この文を、『サルタヒコ考―猿田彦信仰の展開 (飯田道夫著)』P.34の内容をもとに自分なり意訳してみたのが以下です。
興玉神(おきたまのかみ)は、衢神(ちまたのかみ)で、旅の安全をまもってくれる神です。興玉神は猿田彦大神のことを指します。そして、興玉神→太田命(おおたのみこと)→宇治土公*3氏、というような流れで血のつながりがあります。宇治土公氏が提供した五十鈴原(いすずはら)という土地に、伊勢神宮をたてました。
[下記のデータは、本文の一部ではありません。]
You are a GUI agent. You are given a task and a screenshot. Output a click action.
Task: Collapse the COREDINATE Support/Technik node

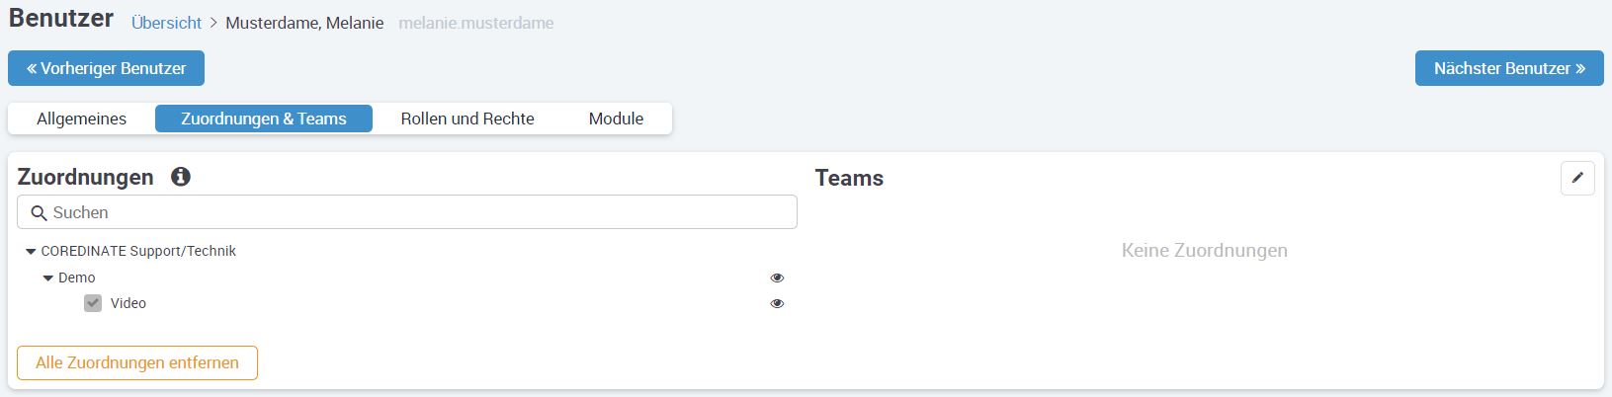pyautogui.click(x=31, y=252)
…と言っているのではないかと考えました。つまり鎌倉時代に、すでに猿田彦大神=興玉神、という概念ができあがっていたようです。
ここに登場する宇治土公氏は、もともと志摩半島の磯部(いそべ)*4という地区の出身だということです。以下の3枚の地図で、磯部がどこにあるのかを赤丸で示しています。磯部という地区は、伊勢神宮から南東へ約12㎞地点にあたります。
興玉神が伊勢神宮境内のどこに祀られているのか?
では、伊勢神宮のなかのどこに猿田彦大神がまつられているのでしょうか?「倭姫命世記(やまとひめのみことせいき)」に書かれているとおり、伊勢神宮では猿田彦大神は興玉神(おきたまのかみ)としてまつられています。そして、同時に「地主神」として敬ってきました。参照:『サルタヒコ考―猿田彦信仰の展開 (飯田道夫著)』P.34
伊勢神宮には、皇室のご先祖の神様や、衣食住にかかわる神様などをまつっているため、たくさんのお宮が建てられています。その数は125社参照。とてもややこしいので、ざっくりと伊勢神宮の構成を簡単な図にしてみました。以下の図をみてみると、猿田彦大神である興玉神は、内宮の所管社(しょかんしゃ)*5のひとつとしてまつられていることがわかります。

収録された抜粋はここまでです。